Why Judges Are Cracking Down on AI in Court — Privacy Lessons for Your Own AI Tools

Recent court orders barring the use of artificial intelligence tools during legal discovery have raised alarm in the legal world. But the privacy risks that prompted these rulings are not limited to courtroom proceedings. If you use AI assistants, notetaking apps, or chatbots for personal or professional tasks, the same vulnerabilities apply to your everyday data.

What happened

In June 2026, several judges issued public orders prohibiting lawyers from using AI tools—including generative AI and AI-powered notetakers—during the discovery phase of litigation. The rulings, reported by Bloomberg Law News, specifically cite privacy concerns: these tools often transmit data to third-party servers, retain conversations for model training, and can inadvertently share sensitive information with opposing parties or the public.

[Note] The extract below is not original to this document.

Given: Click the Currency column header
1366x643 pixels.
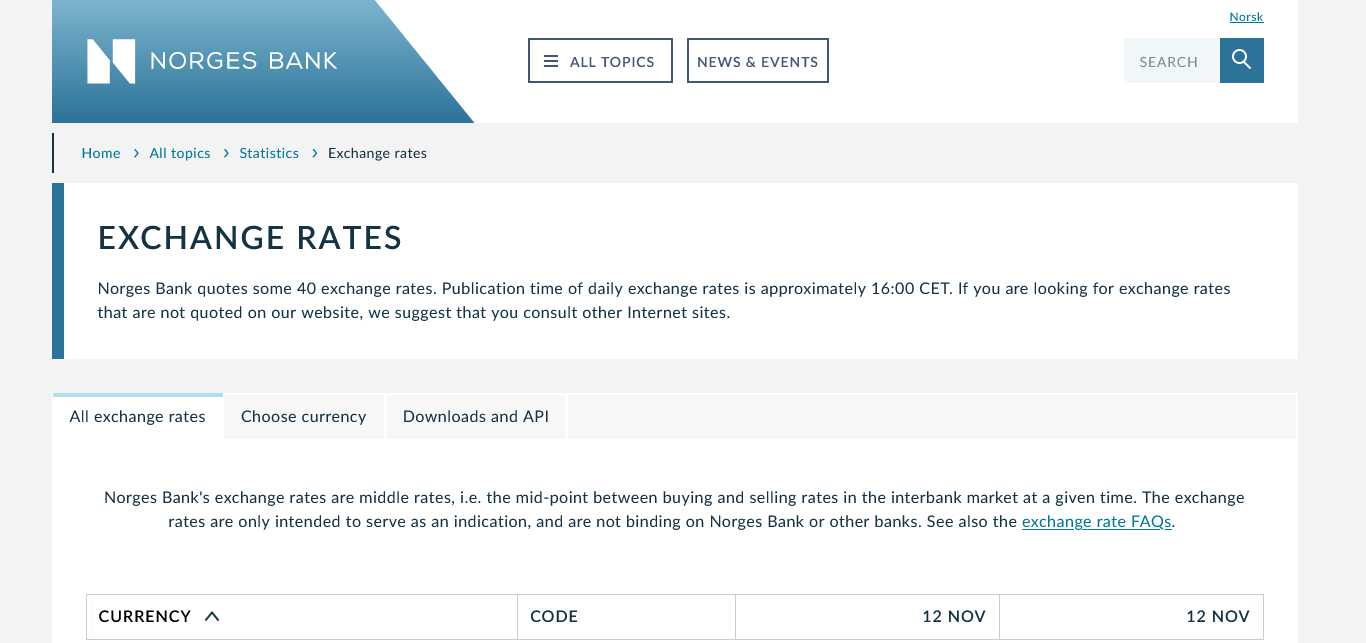Looking at the screenshot, I should tap(145, 617).
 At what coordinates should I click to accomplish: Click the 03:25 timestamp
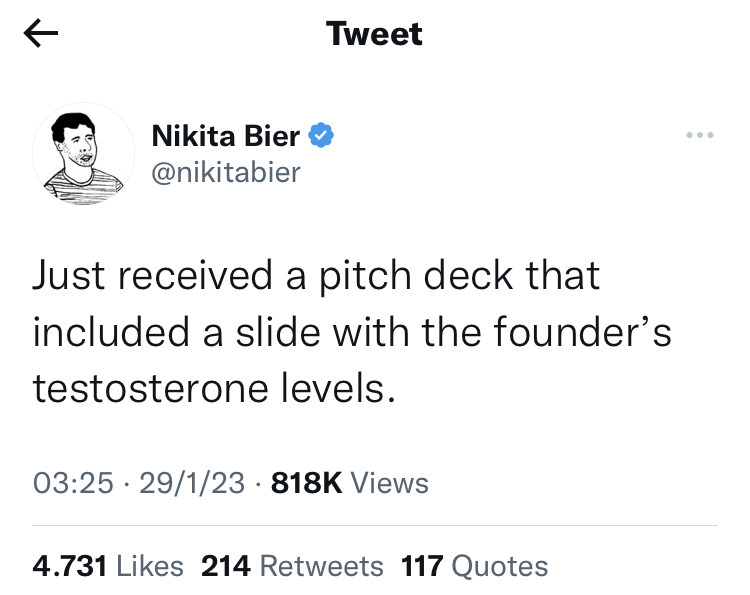point(73,483)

A related article from January 2026 highlighted that AI notetaking services, in particular, pose wiretapping and discovery risks. Because many such services process audio recordings in the cloud, they can create discoverable records that neither party intended to preserve. In court, that means confidential legal strategies could surface in ways that compromise attorney-client privilege. The judges’ bans aim to prevent that scenario by requiring human-only review of documents and depositions.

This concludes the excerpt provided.